Das steht im zweiten Buch Mose geschrieben. Außerhalb Israels gilt dieser Vorsatz acht Tage lang. Er ist einer der vielen Vorschriften, die Moses den Kindern Israels im Verlauf ihrer Vorbereitungen für den Auszug aus Ägypten anordnete. So darf während der Pessachzeit keinerlei gesäuertes Brot, auf hebräisch: ‚Chamez‘ zu sich genommen werden, und auch nicht Lebensmittel, in denen Stärke vorhanden ist. Vor Pessach wird die Wohnung komplett gereinigt, damit kein Körnchen Mehl das Fest unkosher macht. In Israel wird man während dieser Feiertage weder Brot noch andere Chamezprodukte in den Schaufenstern und Läden finden, außer in der moslemischen oder christlichen Nachbarschaft.

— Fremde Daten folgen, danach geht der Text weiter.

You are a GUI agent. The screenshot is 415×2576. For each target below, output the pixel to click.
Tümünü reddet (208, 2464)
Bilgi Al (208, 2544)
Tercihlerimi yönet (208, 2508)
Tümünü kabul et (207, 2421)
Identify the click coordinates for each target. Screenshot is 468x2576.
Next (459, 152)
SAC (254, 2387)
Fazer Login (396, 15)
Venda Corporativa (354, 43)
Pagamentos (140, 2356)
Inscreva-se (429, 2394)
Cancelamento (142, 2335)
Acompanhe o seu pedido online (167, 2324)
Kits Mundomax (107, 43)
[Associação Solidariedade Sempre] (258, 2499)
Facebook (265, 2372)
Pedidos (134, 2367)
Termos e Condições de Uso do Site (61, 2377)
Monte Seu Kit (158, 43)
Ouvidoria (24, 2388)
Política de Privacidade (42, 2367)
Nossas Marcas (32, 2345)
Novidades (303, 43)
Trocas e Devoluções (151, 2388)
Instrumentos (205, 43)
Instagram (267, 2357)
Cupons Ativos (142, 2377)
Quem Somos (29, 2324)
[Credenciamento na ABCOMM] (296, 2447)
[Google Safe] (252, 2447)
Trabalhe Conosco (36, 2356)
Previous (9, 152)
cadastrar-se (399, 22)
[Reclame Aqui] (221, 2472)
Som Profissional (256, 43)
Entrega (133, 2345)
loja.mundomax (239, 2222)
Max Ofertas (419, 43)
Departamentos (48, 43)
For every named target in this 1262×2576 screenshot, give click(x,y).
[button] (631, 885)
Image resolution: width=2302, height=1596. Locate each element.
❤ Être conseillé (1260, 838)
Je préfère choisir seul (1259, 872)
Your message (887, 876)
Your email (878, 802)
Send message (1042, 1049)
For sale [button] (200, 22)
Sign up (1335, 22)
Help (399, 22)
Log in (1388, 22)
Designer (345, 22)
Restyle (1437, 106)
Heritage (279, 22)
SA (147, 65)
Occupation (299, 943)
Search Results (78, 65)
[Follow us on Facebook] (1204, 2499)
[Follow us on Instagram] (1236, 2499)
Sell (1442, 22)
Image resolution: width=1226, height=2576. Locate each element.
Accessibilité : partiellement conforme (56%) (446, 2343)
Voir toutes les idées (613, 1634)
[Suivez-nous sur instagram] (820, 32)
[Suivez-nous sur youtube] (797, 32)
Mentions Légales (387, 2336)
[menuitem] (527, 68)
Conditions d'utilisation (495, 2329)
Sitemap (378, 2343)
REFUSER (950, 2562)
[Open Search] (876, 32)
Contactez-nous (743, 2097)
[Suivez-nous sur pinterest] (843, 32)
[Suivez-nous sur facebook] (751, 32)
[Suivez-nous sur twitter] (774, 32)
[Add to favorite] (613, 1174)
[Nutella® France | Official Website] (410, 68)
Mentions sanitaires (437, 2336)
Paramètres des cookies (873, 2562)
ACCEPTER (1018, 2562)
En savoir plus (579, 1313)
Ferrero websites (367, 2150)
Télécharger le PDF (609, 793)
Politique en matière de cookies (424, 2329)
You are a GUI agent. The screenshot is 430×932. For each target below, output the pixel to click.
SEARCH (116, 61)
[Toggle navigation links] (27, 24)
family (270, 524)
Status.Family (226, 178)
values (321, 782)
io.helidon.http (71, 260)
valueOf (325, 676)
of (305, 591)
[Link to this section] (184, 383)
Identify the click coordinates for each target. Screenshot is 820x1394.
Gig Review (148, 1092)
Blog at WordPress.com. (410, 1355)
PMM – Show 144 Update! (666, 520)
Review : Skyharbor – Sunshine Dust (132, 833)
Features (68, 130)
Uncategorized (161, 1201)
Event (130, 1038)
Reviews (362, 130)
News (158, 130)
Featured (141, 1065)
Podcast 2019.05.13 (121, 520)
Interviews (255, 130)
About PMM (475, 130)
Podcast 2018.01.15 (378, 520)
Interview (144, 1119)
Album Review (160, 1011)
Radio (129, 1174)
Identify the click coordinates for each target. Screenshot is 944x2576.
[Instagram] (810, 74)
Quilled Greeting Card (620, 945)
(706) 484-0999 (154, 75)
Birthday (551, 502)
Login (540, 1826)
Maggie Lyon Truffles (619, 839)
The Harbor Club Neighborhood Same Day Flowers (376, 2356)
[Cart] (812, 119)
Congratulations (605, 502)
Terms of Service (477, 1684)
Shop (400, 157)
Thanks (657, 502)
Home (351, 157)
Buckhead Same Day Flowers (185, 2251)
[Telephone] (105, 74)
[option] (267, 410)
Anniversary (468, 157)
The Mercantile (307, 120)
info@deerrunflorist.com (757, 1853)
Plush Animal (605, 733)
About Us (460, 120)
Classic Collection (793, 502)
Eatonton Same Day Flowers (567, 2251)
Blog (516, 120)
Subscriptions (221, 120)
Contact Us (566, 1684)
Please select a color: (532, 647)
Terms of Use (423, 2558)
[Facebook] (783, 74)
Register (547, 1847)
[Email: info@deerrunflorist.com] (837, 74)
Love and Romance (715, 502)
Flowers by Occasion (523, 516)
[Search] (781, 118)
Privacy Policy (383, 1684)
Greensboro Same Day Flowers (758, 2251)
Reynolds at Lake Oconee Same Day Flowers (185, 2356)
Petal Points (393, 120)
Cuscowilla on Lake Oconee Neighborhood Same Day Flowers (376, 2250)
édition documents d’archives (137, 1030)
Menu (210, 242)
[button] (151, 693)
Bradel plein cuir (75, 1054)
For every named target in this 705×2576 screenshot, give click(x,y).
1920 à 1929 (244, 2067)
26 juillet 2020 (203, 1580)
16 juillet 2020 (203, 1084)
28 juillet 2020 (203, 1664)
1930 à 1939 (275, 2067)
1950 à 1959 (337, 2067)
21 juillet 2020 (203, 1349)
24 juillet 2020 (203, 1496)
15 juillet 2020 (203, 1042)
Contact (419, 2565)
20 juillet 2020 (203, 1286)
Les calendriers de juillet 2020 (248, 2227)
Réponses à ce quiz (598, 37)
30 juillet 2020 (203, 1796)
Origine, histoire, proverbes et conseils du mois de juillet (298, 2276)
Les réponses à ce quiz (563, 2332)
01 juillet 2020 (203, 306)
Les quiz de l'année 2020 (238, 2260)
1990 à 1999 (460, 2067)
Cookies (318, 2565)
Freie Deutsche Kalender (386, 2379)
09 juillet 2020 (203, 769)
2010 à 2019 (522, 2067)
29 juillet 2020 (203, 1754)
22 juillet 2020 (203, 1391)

Während des Sederabends und der ganzen Erzählung des Auszugs aus Ägypten fragt das jüngste Kind an der Tafel, was diese Nacht von anderen Nächten unterscheidet .Vier Antworten kommen von den Erwachsenen. Auch dieses Frage-Antwort-Spiel ist fester Bestandteil der Zeremonie.

Am Pessachfest wird der ‚neuerworbenen‘ Freiheit der Juden gedacht – jeder Jude soll sich an diesem Abend so fühlen, als wäre er aus Ägypten gezogen und als wäre er selbst erlöst worden.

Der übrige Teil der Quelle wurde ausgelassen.